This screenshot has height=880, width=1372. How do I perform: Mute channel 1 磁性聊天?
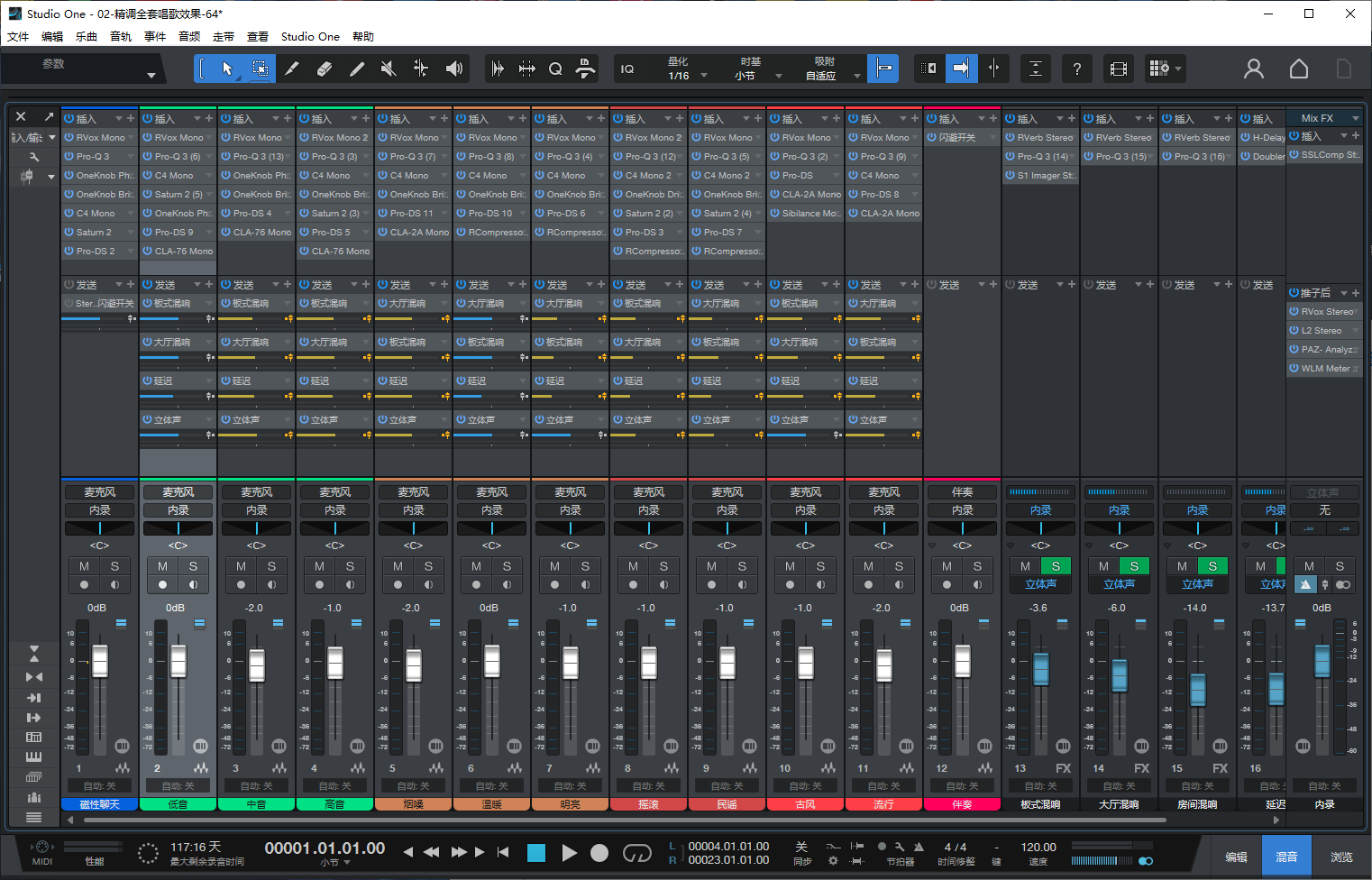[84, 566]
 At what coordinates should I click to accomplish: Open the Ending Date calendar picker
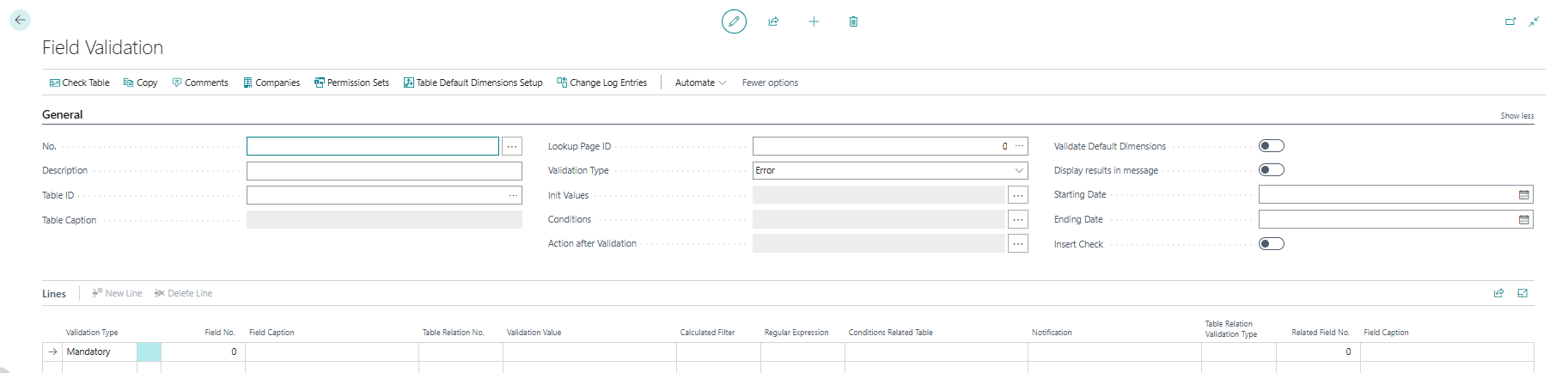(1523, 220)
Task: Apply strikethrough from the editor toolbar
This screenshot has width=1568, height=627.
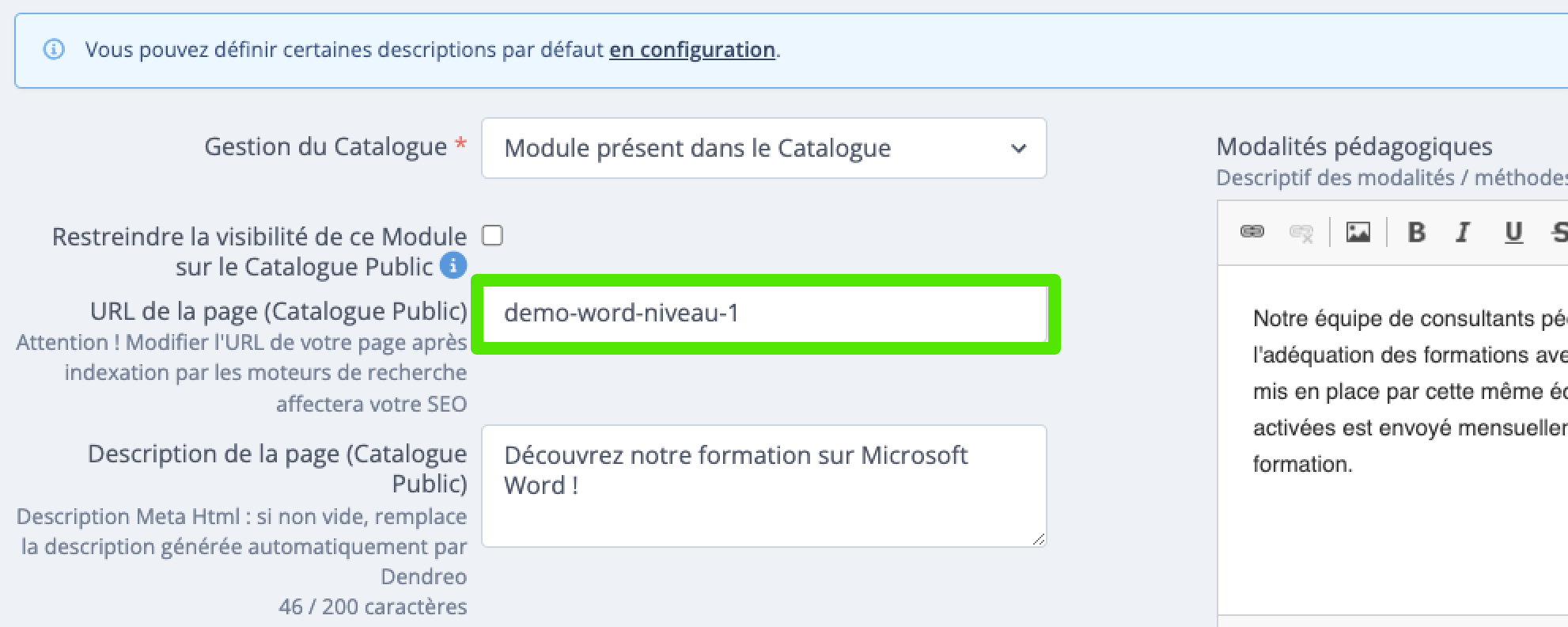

━━━━━━━━━━━━━━━━

§ **Exercise details**: Would you write out all of the data exactly as it stands, without the pictures?

§ **Exercise solution**:
This screenshot has height=880, width=1372. How do I perform: Mute channel 1 磁性聊天?
[84, 566]
 At what coordinates should I click to accomplish: Open the Ending Date calendar picker
(1523, 220)
Task: Apply strikethrough from the editor toolbar
This screenshot has width=1568, height=627.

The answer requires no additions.